Goal of the exercise: Copy out all the rows below, substituting "Step" for each occurrence of "Instruction" and keeping everything else the same.

◆ ◆ ◆ ◆ ◆

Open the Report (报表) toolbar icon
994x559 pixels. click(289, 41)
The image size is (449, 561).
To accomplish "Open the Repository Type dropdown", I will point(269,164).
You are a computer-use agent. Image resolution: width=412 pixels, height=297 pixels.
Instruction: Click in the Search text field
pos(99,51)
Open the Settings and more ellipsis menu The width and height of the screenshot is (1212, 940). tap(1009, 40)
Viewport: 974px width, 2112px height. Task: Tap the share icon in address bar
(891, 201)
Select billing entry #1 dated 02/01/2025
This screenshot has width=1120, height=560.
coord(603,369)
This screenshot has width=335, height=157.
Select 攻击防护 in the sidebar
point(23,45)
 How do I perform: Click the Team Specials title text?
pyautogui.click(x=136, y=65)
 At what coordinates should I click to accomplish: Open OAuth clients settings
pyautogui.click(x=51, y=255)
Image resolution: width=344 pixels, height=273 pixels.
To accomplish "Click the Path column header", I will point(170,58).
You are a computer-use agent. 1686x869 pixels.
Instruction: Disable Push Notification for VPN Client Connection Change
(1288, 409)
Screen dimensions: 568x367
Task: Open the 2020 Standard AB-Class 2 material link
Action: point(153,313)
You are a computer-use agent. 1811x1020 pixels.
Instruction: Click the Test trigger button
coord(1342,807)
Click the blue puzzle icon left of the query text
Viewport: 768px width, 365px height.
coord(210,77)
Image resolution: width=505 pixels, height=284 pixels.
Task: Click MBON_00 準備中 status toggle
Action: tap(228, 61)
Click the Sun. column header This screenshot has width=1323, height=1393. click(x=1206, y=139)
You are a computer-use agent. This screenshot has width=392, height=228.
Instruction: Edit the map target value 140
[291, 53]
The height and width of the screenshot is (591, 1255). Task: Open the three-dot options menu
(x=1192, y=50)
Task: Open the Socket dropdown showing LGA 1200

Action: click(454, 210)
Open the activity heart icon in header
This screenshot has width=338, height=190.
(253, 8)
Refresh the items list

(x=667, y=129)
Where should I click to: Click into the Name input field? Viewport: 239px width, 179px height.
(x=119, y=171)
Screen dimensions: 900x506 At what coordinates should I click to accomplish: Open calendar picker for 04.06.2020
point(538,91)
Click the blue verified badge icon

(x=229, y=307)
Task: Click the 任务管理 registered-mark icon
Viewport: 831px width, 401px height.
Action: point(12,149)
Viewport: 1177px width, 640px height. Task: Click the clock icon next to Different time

◆ ◆ ◆ ◆ ◆

The completed task:
Open the Report (报表) toolbar icon
994x559 pixels. click(289, 41)
The image size is (449, 561).
To accomplish "Open the Repository Type dropdown", I will point(269,164).
You are a computer-use agent. Image resolution: width=412 pixels, height=297 pixels.
Step: Click in the Search text field
pos(99,51)
Open the Settings and more ellipsis menu The width and height of the screenshot is (1212, 940). tap(1009, 40)
Viewport: 974px width, 2112px height. Task: Tap the share icon in address bar
(891, 201)
Select billing entry #1 dated 02/01/2025
This screenshot has width=1120, height=560.
coord(603,369)
This screenshot has width=335, height=157.
Select 攻击防护 in the sidebar
point(23,45)
 How do I perform: Click the Team Specials title text?
pyautogui.click(x=136, y=65)
 At what coordinates should I click to accomplish: Open OAuth clients settings
pyautogui.click(x=51, y=255)
Image resolution: width=344 pixels, height=273 pixels.
To accomplish "Click the Path column header", I will point(170,58).
You are a computer-use agent. 1686x869 pixels.
Step: Disable Push Notification for VPN Client Connection Change
(1288, 409)
Screen dimensions: 568x367
Task: Open the 2020 Standard AB-Class 2 material link
Action: point(153,313)
You are a computer-use agent. 1811x1020 pixels.
Step: Click the Test trigger button
coord(1342,807)
Click the blue puzzle icon left of the query text
Viewport: 768px width, 365px height.
coord(210,77)
Image resolution: width=505 pixels, height=284 pixels.
Task: Click MBON_00 準備中 status toggle
Action: tap(228, 61)
Click the Sun. column header This screenshot has width=1323, height=1393. click(x=1206, y=139)
You are a computer-use agent. This screenshot has width=392, height=228.
Step: Edit the map target value 140
[291, 53]
The height and width of the screenshot is (591, 1255). Task: Open the three-dot options menu
(x=1192, y=50)
Task: Open the Socket dropdown showing LGA 1200

Action: click(454, 210)
Open the activity heart icon in header
This screenshot has width=338, height=190.
(253, 8)
Refresh the items list

(x=667, y=129)
Where should I click to: Click into the Name input field? Viewport: 239px width, 179px height.
(x=119, y=171)
Screen dimensions: 900x506 At what coordinates should I click to accomplish: Open calendar picker for 04.06.2020
point(538,91)
Click the blue verified badge icon

(x=229, y=307)
Task: Click the 任务管理 registered-mark icon
Viewport: 831px width, 401px height.
Action: point(12,149)
Viewport: 1177px width, 640px height. Task: Click the clock icon next to Different time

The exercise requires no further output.